La historia del cine está llena de películas que combinan terror y comedia con buenos resultados. Desde clásicos como La danza de los vampiros de Roman Polanski hasta algunos títulos de Sam Raimi, ambos géneros se conjugan para meter miedo y hacer reír al mismo tiempo. Y si a esta mezcla se le agrega un toque de sadismo lúdico autoconsciente con reminiscencias góticas de la productora Hammer, como es el caso de Boda sangrienta, mejor.
La comedia de terror gore dirigida por Matt Bettinelli-Olpin y Tyler Gillett llega precedida por elogios del público y de la crítica. Y se comprende el entusiasmo, ya que el filme se da el lujo de jugar de la manera más desprejuiciada, sangrienta y cruel con sus personajes, además de mostrar cierto ingenio formal y entregar un par de escenas memorables.

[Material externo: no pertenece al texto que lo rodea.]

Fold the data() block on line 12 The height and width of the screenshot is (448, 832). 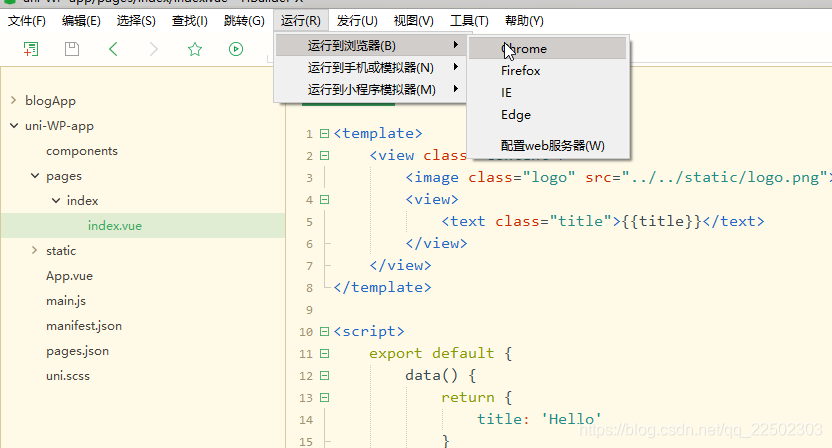(x=323, y=376)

La película protagonizada por la australiana Samara Weaving (de rostro parecidísimo al de la también australiana Margot Robbie), como la novia/heroína/final girl víctima de una familia de millonarios desquiciados, es un divertido chisporroteo de sangre con gags efectivos y situaciones de alta tensión filmadas con espíritu clase B, sentido del suspense y mucho amor por productos como los de La dimensión desconocida.
Una joven pareja acaba de casarse y la novia tiene que cumplir con un antiguo ritual de iniciación de la excéntrica familia del novio, que consiste en jugar un juego mortal creado por un tal LeBail. Grace, la novia, tiene que sacar una carta de una caja pequeña y jugar el juego que le toque.

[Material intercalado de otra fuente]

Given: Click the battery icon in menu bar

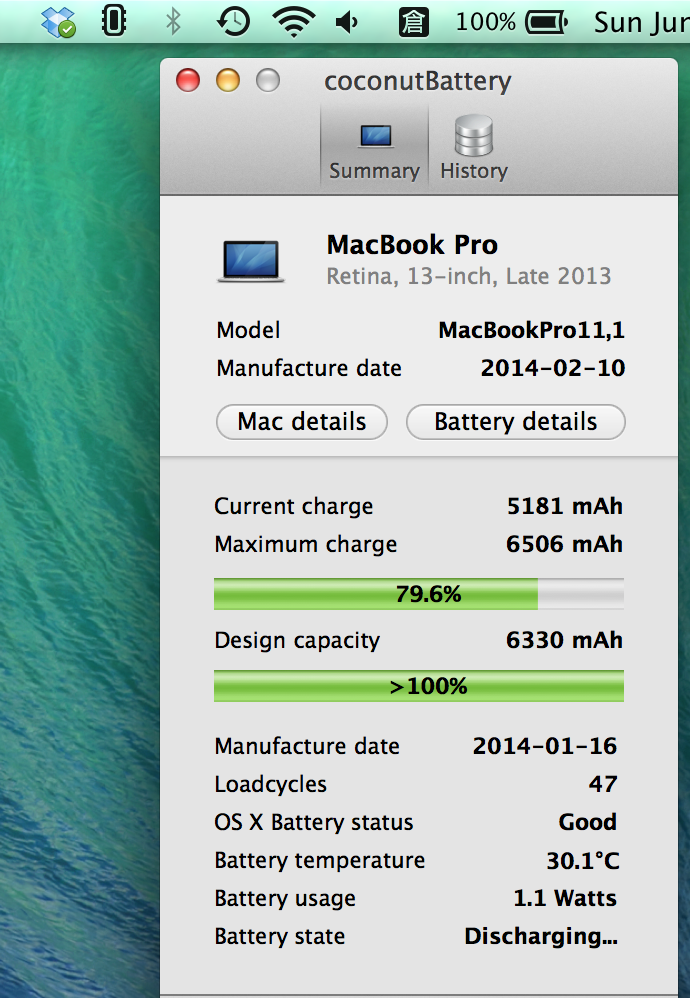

Es así como, al tocarle el juego de las escondidas, la muchacha tiene que esconderse y los miembros de la familia tienen que cazarla, literalmente, antes de que amanezca. A Grace primero la casan, luego la cazan. Y como toda persecución a lo gato y ratón, llega un momento en que no se sabe muy bien quién caza a quién.

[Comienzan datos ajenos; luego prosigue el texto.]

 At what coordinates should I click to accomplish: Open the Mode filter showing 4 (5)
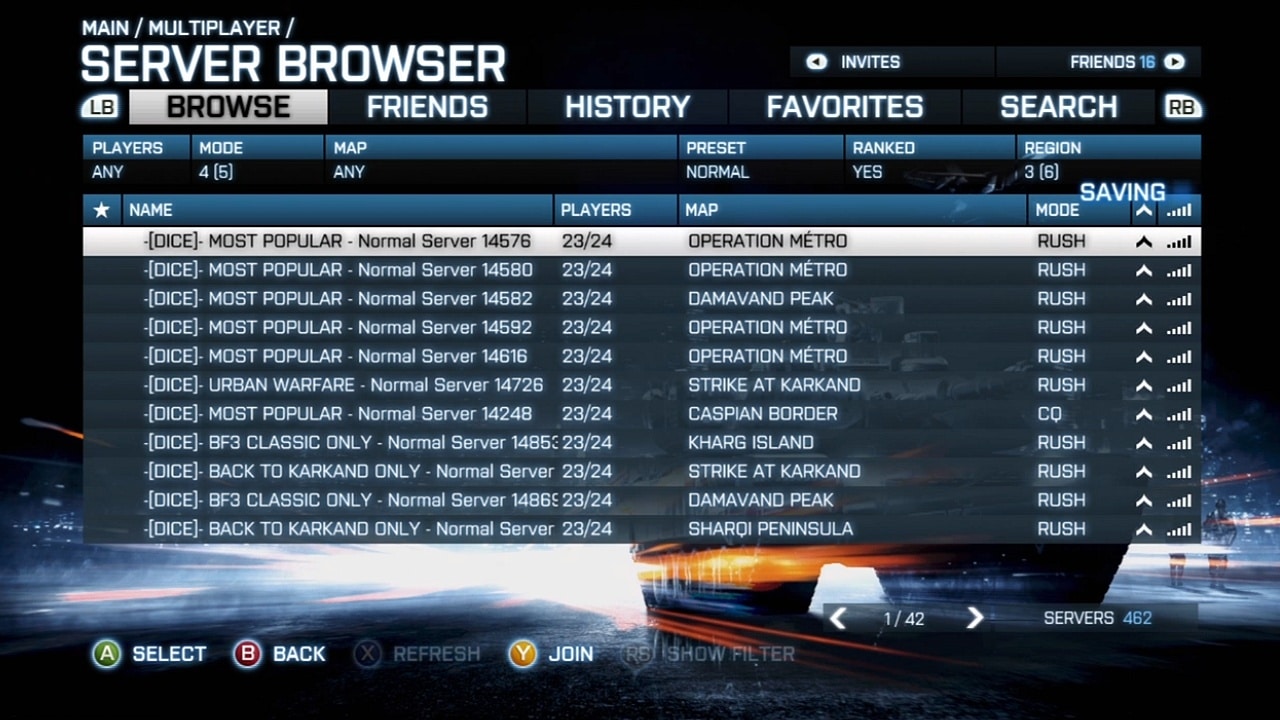click(257, 160)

La clave de Boda sangrienta es que, ante la inverosimilitud de su argumento, la dupla de directores logra que la propuesta sea un sólido, aunque no brillante, desenfado de risas y situaciones desesperantes. Saben cómo sacarles provecho a los momentos más humorísticos, logrando que el sadismo se vea alivianado por la comicidad. Algunas escenas se destacan por la pericia con la que están construidas, por el timing, por la economía narrativa y por la acertada fotografía.
El pecado es que la excesiva y notoria autoconciencia deja la sensación de que nada importa demasiado. Lo positivo es que, si bien el desenlace se deja adivinar, el giro final es una gozada total, sobre todo para el público exigente en materia de géneros de bajo presupuesto y alto flujo sanguíneo.